Das Thema Migration als populistische Endlosschleife
Damals wie heute werden Ausländer*innen und Migrant*innen für innenpolitische Zwecke instrumentalisiert und müssen für wahlpolitische Grabenkämpfe herhalten. Jene Politiker*innen, die sich dieser populistischen Rhetorik bedienen, um sich auf politischer Bühne zu profilieren oder Wahlkämpfe zu gewinnen, begreifen nicht oder viel schlimmer, blenden einfach aus, wieviel Schaden Worte anrichten können. Ganz gleich, ob man um die Jahrtausendwende wie Jürgen Rüttgers (CDU) mit dem Slogan Kinder statt Inder in den Wahlkampf zieht oder wie Friedrich Merz (CDU), von kleinen Paschas spricht, wenn er sich Anfang 2023 in einer populären Talkshow des ZDF über arabischstämmige Jugendliche auslässt und nur noch von Peter Ramsauer (CSU) überboten wird, der wenige Monate später Migranten mit Ungeziefer vergleicht. Der Schaden, den solche rassistischen Aussagen verursachen, ist immens. Der eigenen politischen Karriere oder dem Erfolg der Partei werden der soziale Frieden und gesellschaftliche Zusammenhalt geopfert. Diskriminierung und Hass auf die Fremden und Anderen gelangen so in die Mitte der Gesellschaft und werden salonfähig gemacht.

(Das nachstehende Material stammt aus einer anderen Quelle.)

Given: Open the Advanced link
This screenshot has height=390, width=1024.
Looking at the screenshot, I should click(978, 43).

Viele Aussagen, die in den 1980er Jahren über Ausländer*innen getätigt wurden, würde man heute dem Dunstkreis der AfD zurechnen. Was sagt dieser Umstand über die Ausländer- bzw. Integrationspolitik seit den frühen 1970er Jahren aus und wundert es jemanden, dass aus diesem Klima der Hetze gegen Ausländer Jahre später die Angriffe in Hoyerswerda, die Brandanschläge von Mölln und Solingen und der Terror der NSU entsprangen?

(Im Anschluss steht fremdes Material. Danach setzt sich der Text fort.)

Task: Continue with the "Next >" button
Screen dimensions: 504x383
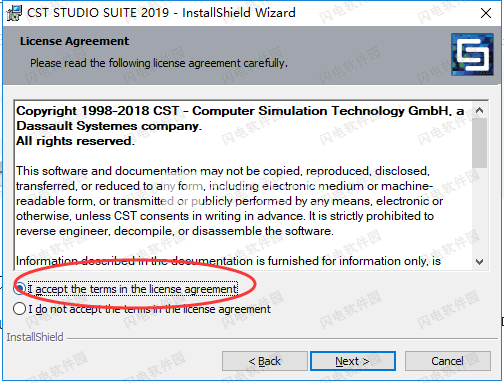Action: 353,361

Es gilt noch vieles aufzuarbeiten in der Geschichte der Arbeitsmigration nach Deutschland. Der Anwerbestopp von 1973 und das Rückkehrhilfegesetz von 1983, die aufgeheizte Stimmung in der Gesellschaft und die politischen Debatten, die damals zu diesen Themen geführt wurden, haben den Gastarbeiter*innen aus der Türkei im Prinzip nur eine Botschaft vermittelt: ihr seid hier nicht willkommen! Und Menschen fortwährend dieses Gefühl zu vermitteln, ist die Mutter aller politischen Probleme. Nicht die Migration.
1. Ralf Maxheim, Karl-Heinz Simon, Ungeliebte Fremde? Medienberichterstattung über Ausländer in: Jürgen Friedrichs (Hrsg.), Deutsche Gesellschaft für Soziologie (DGS) (Ed.): 23. Deutscher Soziologentag 1986
2. Entwurf für ein Gesetz zur Neuregelung des Ausländerrechts vom 1. 2.1988, Bonn, S. 23. Zitiert nach Günther Schultze: Ausländerfeindlichkeit – woher sie kommt und was man dagegen tun kann. In: Gewerkschaftliche Monatshefte 7/1989
3. Meier-Braun, Karl-Heinz, Deutschland, Einwanderungsland, S. 54-55
4. Vgl. ebd.
5. Westdeutscher Rundfunk, 1.10.1983; Vgl. Deutscher Bundestag, Plenarprotokoll 10/33, 10.11.1983, S. 2226.